| Given records |
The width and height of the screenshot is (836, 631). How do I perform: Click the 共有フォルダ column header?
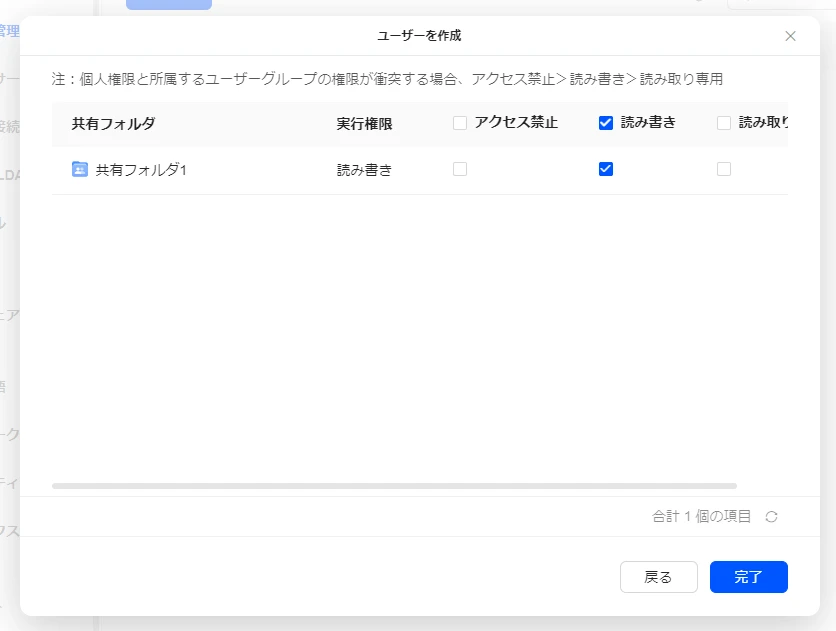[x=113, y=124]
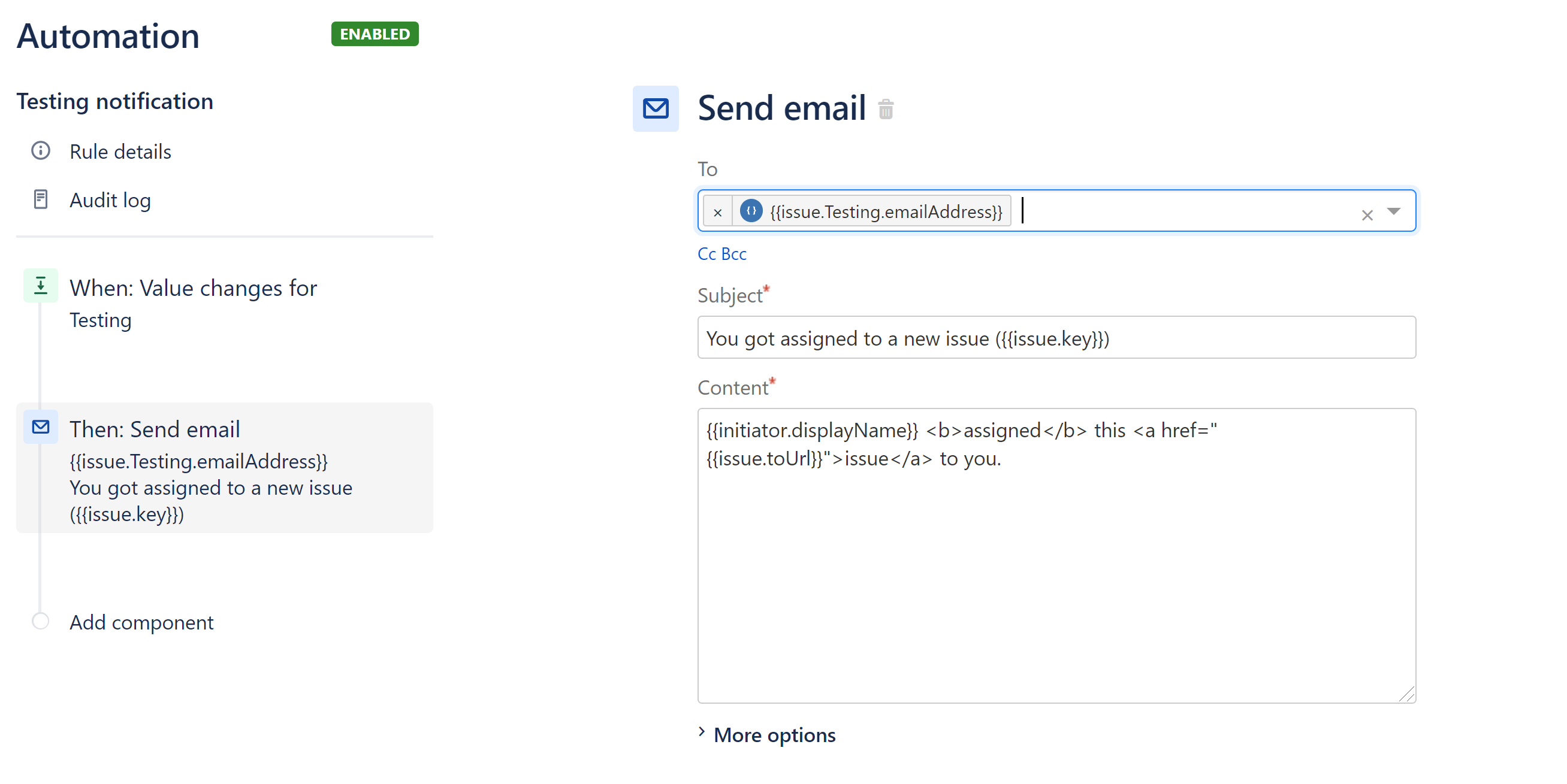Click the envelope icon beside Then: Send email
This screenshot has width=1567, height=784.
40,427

| Directions |
Return every line of the listing above that contains the word "width".

| Answer for this exercise |
The width and height of the screenshot is (836, 631). How do I perform: Click the 共有フォルダ column header?
This screenshot has width=1567, height=784.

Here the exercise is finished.